Op plaatsen waar het klimaat het hele jaar door erg koud is, met temperaturen die constant negatief zijn, is het vrij gebruikelijk om verschillende vormen van neerslag tegen te komen. De twee meest voorkomende woorden die worden gebruikt om dit natuurlijke fenomeen te beschrijven, zijn neerslag en sneeuwval. Hoewel deze neerslag meestal de meeste tijd in de sneeuw valt, is het niet altijd zo dat de vallende druppels alleen maar vloeistof (regen) of ijsvlokken (sneeuw) zijn. Er is opgemerkt dat de regen die op de grond valt soms bevriest zodra deze op een oppervlak terechtkomt. Soms valt wat uit de wolken valt inderdaad ijspellets, maar geen sneeuw. Om dit enigszins afwijkende fenomeen beter te kunnen verklaren, gebruiken we andere woorden zoals ijzel, ijzel, hagel enz.

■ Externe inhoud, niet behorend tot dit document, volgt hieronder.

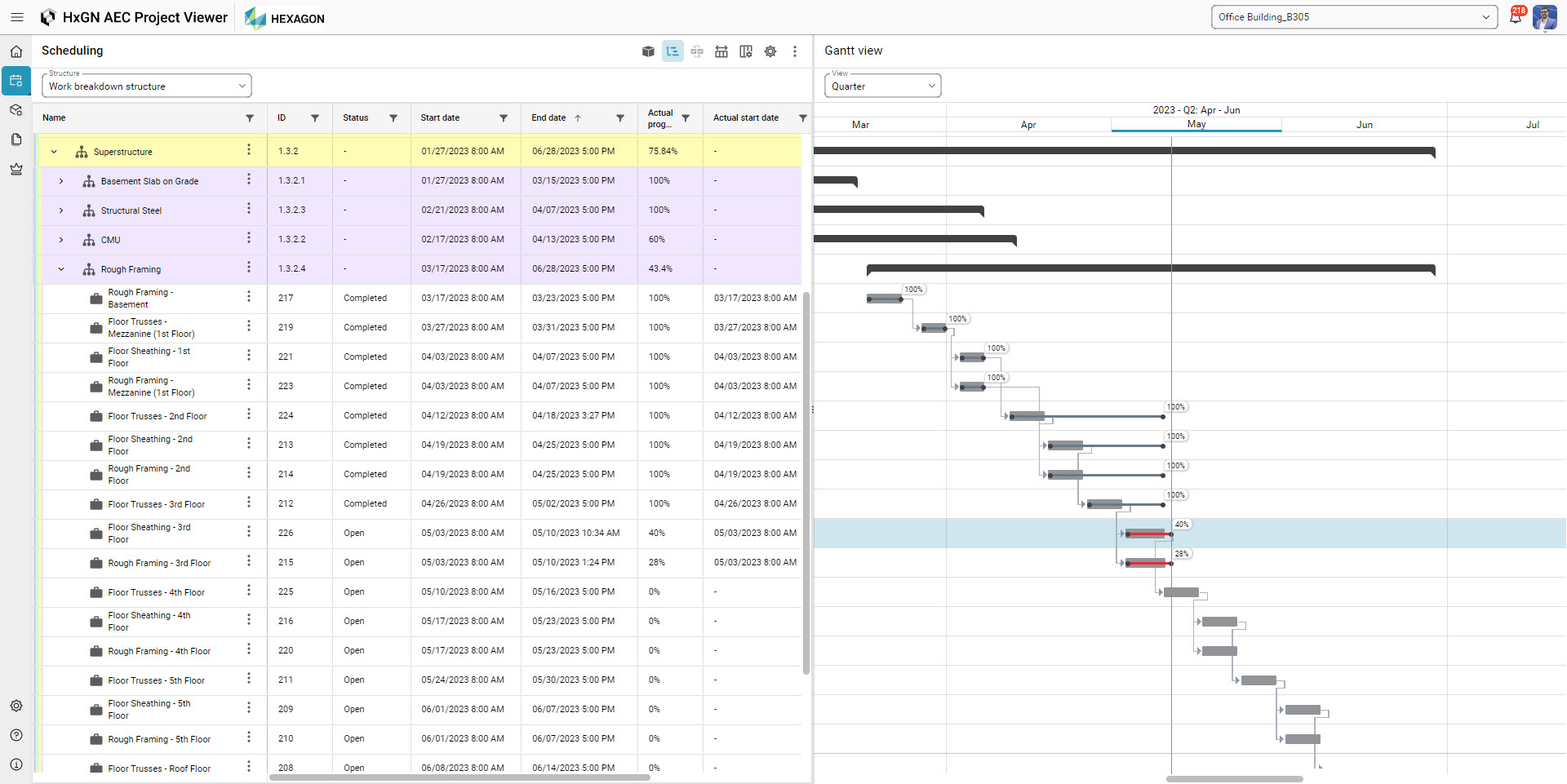Screen dimensions: 1567x784
Task: Expand the Structural Steel group
Action: [61, 210]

Om te beginnen is ijskoude regen slechts normale regen wanneer deze van de wolken naar de oppervlakte valt. Het valt als kleine waterdruppeltjes. Wat het echter onderscheidt van normale regen is het feit dat het druppeltjes bevriest zodra ze een oppervlak ontmoeten. Omdat de temperatuur op of iets boven het aardoppervlak ongeveer 20-30 graden Celsius is, en in ieder geval hoger dan de temperatuur hoog in de atmosfeer, bevriezen de druppeltjes bij het raken van wegen, gebouwen, bomen, enz. IJzer is niet hetzelfde als ijzel. De neerslag die in de vorm van ijskorrels valt, wordt als ijzel genoemd. In eenvoudige bewoordingen bevat het woord ijzel die kleine ijspellets waarvan wordt waargenomen dat ze van onze ramen, windschermen of de grond stuiteren. Het behoudt zijn solide, ijzige consistentie bij het aanraken van de grond en accumuleert gewoonlijk op dezelfde manier als sneeuw zou doen.

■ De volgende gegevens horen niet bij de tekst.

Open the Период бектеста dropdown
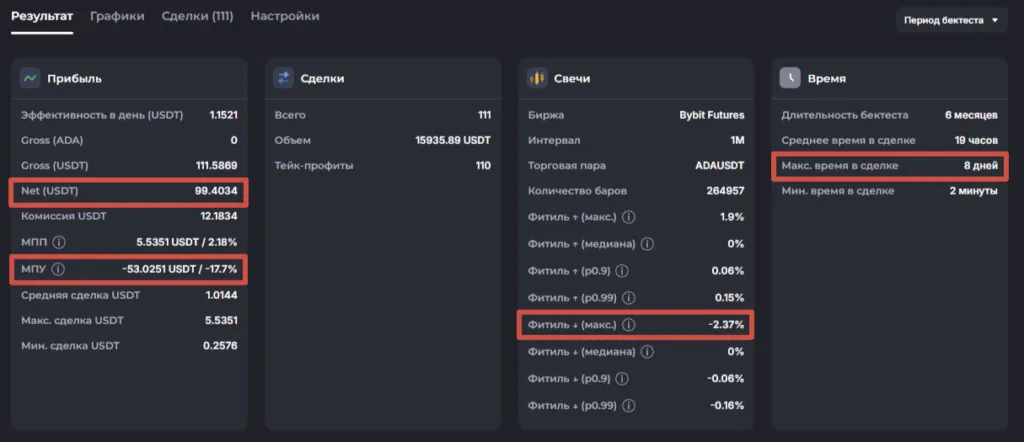1024x442 pixels. [951, 20]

Beide neerslag vindt plaats in de winter. Maar de vraag is: wat veroorzaakt deze verschillende neerslag? Waar de temperaturen onder nul zijn, gaat de vallende sneeuw door een warme laag waar de sneeuwvlokken smelten om de waterdruppeltjes te worden die we regendruppels noemen. Deze druppeltjes vallen op de grond en worden na het aanraken van een oppervlak omgezet in pellets. In het geval van natte sneeuw blijft het begingedeelte hetzelfde, dat wil zeggen, sneeuw die valt, passeert een warme laag en wordt omgezet in regendruppels. Als deze druppels echter vallen, dankzij hun pad door een koude laag bevriezende of sub-vrieslucht dichtbij het aardoppervlak, opnieuw invriezen in de ijspellets voordat ze weer op de grond vallen..

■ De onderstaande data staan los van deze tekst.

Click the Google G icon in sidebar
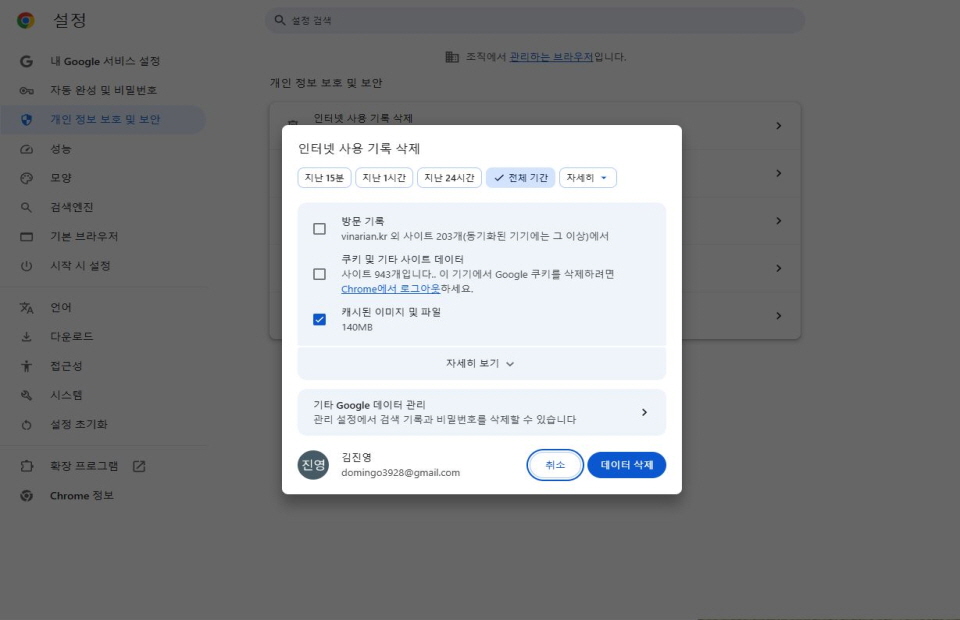The height and width of the screenshot is (620, 960). point(27,61)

De warme laag waar we over praten waar sneeuw wordt omgezet in ijzel of ijzel is in beide gevallen een beetje anders. Om sneeuw te laten converteren in vriesregen, moet de warme laag dieper zijn en zich dicht bij de grond uitstrekken, waardoor de invrieslaag in de buurt van het aardoppervlak dunner wordt dan voorheen. Dit is de reden dat de nieuw gevormde regendruppels niet veel tijd hebben om opnieuw in ijspellets te vriezen voordat ze op de grond vallen, zoals in het geval van ijzel. Ze bereiken meestal de grond tegen de tijd dat ze opnieuw invriezen en zouden opnieuw invriezen als ze een oppervlak aanraken. Wat natte sneeuw betreft, is de warme laag hoger in de atmosfeer, zodat de druppeltjes die uit deze laag komen voldoende tijd hebben om opnieuw te vriezen voordat ze op de grond vallen en vandaar natte sneeuw vormen.
Er zijn ook enkele verschillen in hoe de twee eruit zien en hun consistentie als ze op de grond vallen. Bevriezende regen is meestal gewoon waterdruppeltjes in vloeibare toestand maar op een zeer lage temperatuur, alsof ze gewoon zijn op het punt staan om altijd bevriezen. Daarentegen is ijzel die in de vorm van minuscule ijspellets valt, eigenlijk een mengsel van sneeuwvlokken en regendruppels.